(Saved entries)

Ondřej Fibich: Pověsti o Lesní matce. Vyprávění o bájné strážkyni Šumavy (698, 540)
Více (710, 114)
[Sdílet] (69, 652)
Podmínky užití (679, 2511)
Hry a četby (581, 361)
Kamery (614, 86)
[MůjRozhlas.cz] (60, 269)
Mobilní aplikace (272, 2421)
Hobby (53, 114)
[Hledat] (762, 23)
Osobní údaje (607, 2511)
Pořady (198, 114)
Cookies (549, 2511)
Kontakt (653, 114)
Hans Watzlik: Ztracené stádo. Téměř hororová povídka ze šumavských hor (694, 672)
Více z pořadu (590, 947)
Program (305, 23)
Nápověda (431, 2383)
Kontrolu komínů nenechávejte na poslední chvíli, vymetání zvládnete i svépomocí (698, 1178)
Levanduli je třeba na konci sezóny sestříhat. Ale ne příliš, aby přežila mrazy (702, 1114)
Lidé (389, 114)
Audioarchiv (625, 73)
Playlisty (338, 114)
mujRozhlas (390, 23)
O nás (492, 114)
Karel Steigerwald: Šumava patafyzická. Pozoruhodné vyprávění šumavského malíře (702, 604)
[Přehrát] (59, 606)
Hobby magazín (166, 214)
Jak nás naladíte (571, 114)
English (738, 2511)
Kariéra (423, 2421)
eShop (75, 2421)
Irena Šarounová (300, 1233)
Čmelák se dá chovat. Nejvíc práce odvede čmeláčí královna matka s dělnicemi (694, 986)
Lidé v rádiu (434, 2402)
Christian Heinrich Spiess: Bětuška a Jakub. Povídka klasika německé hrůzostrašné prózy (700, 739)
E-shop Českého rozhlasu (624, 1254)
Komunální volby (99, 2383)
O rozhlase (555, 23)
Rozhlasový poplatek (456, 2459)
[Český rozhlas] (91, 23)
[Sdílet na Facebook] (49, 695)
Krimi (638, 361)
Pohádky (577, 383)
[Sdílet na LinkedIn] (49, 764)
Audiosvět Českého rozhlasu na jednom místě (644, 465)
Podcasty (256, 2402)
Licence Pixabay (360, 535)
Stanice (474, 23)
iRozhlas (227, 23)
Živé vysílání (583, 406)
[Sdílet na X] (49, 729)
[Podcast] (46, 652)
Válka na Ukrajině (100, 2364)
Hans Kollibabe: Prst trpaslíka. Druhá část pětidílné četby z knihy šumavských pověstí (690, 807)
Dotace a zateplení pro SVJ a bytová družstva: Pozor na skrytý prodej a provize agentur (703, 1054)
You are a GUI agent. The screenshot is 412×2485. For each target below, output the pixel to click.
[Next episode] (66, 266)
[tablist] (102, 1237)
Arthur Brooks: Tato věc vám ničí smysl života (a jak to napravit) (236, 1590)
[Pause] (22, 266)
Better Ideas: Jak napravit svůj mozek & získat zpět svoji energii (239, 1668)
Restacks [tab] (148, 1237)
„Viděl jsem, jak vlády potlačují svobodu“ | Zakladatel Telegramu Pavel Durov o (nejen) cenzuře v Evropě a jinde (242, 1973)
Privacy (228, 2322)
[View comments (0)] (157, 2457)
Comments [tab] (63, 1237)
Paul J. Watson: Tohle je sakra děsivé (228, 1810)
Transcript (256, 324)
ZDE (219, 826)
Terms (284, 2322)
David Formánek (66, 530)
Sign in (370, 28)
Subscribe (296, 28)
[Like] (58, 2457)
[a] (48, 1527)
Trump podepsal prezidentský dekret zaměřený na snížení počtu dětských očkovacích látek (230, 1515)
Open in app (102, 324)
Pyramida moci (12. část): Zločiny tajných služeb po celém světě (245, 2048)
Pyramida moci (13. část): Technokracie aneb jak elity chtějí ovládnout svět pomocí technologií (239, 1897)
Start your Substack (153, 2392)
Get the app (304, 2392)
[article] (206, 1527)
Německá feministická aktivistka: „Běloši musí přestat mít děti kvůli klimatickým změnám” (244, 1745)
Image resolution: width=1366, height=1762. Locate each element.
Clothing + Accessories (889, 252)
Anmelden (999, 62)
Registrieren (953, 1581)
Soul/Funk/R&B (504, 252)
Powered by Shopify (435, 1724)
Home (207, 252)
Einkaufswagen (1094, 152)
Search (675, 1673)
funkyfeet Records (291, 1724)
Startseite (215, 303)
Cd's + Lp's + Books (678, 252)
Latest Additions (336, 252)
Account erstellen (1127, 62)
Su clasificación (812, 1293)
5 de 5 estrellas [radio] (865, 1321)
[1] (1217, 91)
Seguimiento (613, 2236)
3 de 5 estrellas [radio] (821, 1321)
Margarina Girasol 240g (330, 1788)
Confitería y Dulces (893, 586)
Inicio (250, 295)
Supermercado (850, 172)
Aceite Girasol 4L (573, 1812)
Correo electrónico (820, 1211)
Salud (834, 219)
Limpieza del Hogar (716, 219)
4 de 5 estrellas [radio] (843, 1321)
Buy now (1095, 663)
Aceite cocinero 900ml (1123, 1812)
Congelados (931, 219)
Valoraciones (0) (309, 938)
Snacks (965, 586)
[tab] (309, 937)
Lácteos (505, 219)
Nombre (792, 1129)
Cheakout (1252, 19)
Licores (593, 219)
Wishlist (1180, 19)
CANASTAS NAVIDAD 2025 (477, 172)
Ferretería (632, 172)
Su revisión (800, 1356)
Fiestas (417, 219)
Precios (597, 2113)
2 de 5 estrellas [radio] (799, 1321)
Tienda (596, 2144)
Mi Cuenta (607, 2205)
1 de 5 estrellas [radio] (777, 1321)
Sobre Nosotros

* [Problem description]:
Return exactly the lines from the beginning of the data above through the one containing "Kontakt (653, 114)", please. Include both end lines and add nothing else.

* [Output below]:
Ondřej Fibich: Pověsti o Lesní matce. Vyprávění o bájné strážkyni Šumavy (698, 540)
Více (710, 114)
[Sdílet] (69, 652)
Podmínky užití (679, 2511)
Hry a četby (581, 361)
Kamery (614, 86)
[MůjRozhlas.cz] (60, 269)
Mobilní aplikace (272, 2421)
Hobby (53, 114)
[Hledat] (762, 23)
Osobní údaje (607, 2511)
Pořady (198, 114)
Cookies (549, 2511)
Kontakt (653, 114)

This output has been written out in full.